==== Data to examine

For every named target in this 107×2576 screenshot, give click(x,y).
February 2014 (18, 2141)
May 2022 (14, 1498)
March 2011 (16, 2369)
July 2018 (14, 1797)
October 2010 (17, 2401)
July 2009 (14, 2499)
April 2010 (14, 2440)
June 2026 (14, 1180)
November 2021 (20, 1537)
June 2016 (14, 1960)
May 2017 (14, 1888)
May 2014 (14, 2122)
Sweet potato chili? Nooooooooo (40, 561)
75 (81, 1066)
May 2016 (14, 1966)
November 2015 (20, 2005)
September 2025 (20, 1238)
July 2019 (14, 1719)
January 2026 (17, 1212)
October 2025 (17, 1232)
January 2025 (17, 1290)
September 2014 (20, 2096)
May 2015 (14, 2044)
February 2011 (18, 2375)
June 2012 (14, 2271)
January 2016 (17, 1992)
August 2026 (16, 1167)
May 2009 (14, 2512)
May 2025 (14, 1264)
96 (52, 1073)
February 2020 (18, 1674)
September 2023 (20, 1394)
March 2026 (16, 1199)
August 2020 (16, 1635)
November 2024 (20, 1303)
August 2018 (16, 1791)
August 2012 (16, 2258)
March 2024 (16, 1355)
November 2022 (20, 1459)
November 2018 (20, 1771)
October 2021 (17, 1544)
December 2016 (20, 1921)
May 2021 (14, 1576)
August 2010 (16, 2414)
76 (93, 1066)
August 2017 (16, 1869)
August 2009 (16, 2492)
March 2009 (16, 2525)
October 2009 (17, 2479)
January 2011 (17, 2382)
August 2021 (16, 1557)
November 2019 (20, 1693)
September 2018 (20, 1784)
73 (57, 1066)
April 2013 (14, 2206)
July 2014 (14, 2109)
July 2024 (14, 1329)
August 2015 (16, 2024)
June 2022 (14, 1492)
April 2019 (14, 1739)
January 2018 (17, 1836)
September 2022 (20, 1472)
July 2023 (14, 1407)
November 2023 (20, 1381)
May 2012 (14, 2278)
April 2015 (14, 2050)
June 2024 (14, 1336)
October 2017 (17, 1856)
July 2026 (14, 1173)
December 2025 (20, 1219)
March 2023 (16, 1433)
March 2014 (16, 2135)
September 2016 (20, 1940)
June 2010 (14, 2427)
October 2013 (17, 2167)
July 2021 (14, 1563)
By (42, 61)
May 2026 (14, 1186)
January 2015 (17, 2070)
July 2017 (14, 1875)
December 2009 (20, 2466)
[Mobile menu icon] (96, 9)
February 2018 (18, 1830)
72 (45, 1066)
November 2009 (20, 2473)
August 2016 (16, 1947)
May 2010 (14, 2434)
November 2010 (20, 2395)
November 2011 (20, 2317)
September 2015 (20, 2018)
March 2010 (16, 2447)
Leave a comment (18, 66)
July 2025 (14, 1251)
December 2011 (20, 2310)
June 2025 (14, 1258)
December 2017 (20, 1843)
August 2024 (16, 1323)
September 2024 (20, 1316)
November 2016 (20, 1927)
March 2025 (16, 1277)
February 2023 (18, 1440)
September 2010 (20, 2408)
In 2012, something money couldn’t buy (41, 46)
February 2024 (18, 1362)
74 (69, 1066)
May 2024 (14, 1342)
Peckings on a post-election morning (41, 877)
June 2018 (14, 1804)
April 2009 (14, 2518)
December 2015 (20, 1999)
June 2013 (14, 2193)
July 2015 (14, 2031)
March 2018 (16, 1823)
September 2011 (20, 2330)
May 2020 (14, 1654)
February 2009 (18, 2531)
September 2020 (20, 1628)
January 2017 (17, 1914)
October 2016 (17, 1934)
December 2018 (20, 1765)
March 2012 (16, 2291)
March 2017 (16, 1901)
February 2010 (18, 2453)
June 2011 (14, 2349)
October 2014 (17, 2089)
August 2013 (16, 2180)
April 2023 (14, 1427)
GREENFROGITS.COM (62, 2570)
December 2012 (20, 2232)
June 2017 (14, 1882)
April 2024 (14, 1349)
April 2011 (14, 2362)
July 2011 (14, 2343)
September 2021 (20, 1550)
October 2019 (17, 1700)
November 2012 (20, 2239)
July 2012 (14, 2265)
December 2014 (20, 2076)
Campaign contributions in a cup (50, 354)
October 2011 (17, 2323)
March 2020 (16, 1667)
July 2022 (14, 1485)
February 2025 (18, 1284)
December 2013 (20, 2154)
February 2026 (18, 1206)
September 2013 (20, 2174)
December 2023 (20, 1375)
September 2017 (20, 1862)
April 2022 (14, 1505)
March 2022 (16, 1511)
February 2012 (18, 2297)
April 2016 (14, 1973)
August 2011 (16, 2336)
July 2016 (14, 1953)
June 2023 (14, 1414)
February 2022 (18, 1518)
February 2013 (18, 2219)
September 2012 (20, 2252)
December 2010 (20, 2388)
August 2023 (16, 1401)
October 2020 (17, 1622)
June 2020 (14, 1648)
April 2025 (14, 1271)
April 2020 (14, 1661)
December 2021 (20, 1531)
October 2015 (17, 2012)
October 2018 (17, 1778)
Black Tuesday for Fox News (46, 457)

========

— Assignment —
Reproduce word for word the material above, starting with the line that has "February 2012 (18, 2297)" and stopping after the line that has "October 2015 (17, 2012)".

— The answer —
February 2012 (18, 2297)
April 2016 (14, 1973)
August 2011 (16, 2336)
July 2016 (14, 1953)
June 2023 (14, 1414)
February 2022 (18, 1518)
February 2013 (18, 2219)
September 2012 (20, 2252)
December 2010 (20, 2388)
August 2023 (16, 1401)
October 2020 (17, 1622)
June 2020 (14, 1648)
April 2025 (14, 1271)
April 2020 (14, 1661)
December 2021 (20, 1531)
October 2015 (17, 2012)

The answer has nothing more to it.